1950 in Afghanistan
|This article does not cite any sources. (June 2007)|
January 4, 1950
The year begins auspiciously by the signature at New Delhi, India, of a treaty of friendship with India. The treaty provided that each signatory should be able to establish trade agencies in the other's territory. The treaty would last for five years in the first instance, and at the end of that period it would be terminable at six months' notice. This friendship with India does not find reflection in Afghanistan's relations with Pakistan. Pakistan feels that Afghanistan is too tolerant of the so-called independent Pashtunistan movement, which has for its aim the creation of a Pashtu-speaking enclave and therefore a new state to be carved out of Pakistan territory. Afghanistan develops closer relations during the year with Egypt, Saudi Arabia, and Iran,
On 17 July 1950, the USSR and Afghanistan signed a 4-year Trade Agreement providing for duty-free transit of Afghan goods through the Soviet territory.
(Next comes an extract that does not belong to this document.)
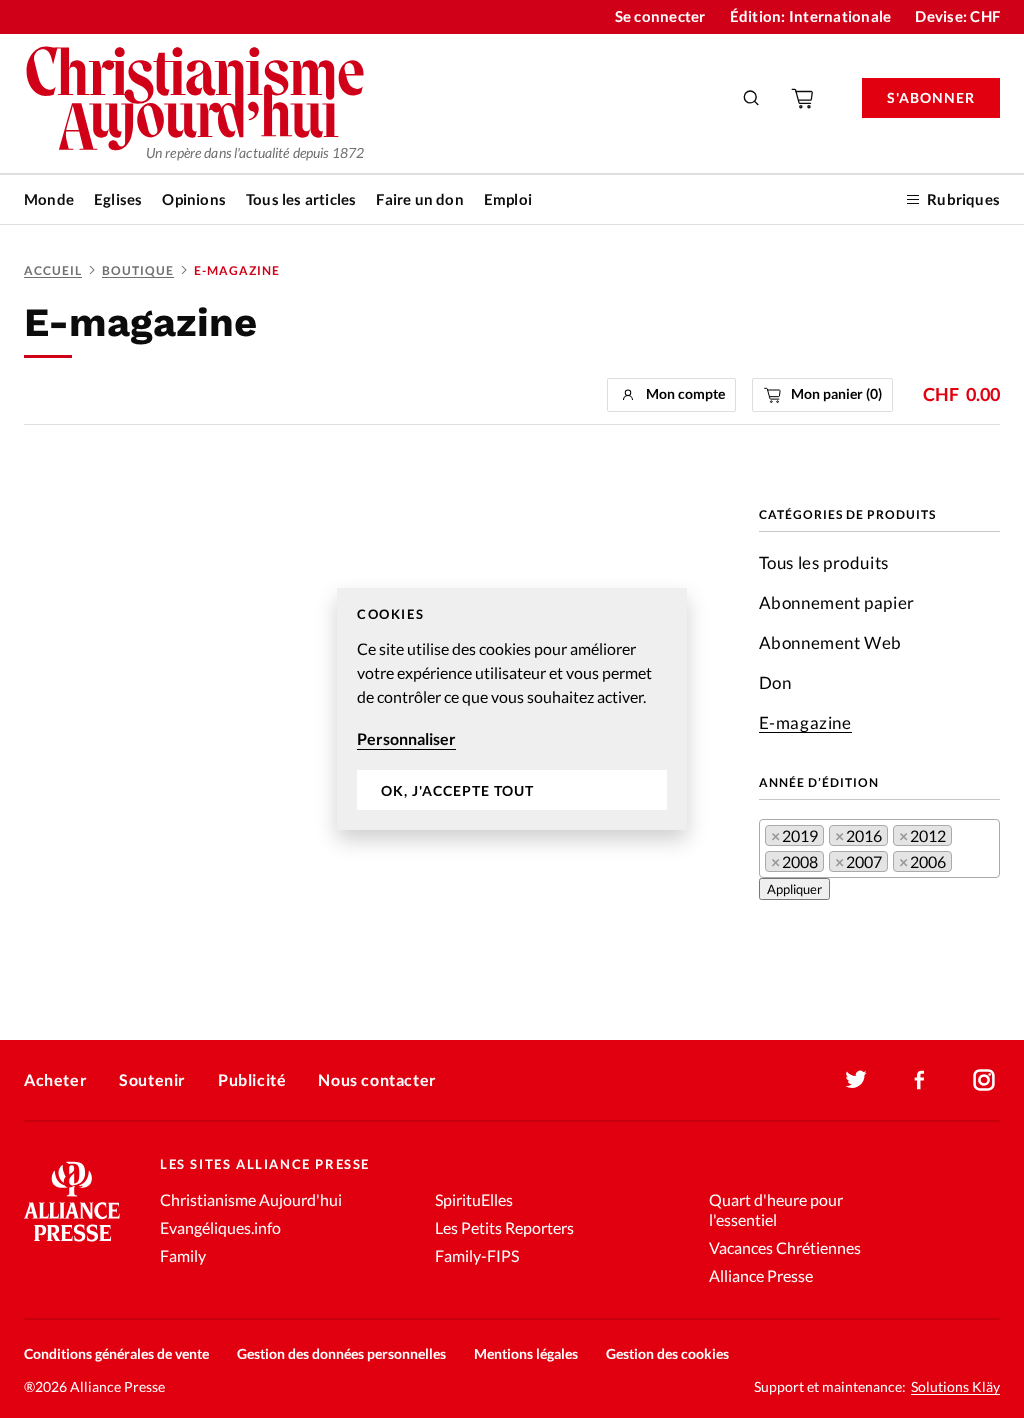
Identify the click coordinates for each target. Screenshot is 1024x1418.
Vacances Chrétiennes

Disturbances are caused by an apparent invasion of Pakistan near the Bogra pass. The Afghan government promptly denies that the invaders have comprised Afghan troops. The prime minister of Pakistan, Liaquat Ali Khan, in disclosing that a protest has been sent to Kabul on what he describes as the culminating incident in a number of minor frontier violations, declares that Pakistan is willing to discuss economic and cultural questions of common concern to the two countries. He nevertheless deprecates any action which might disturb the peace of the strategic frontier area.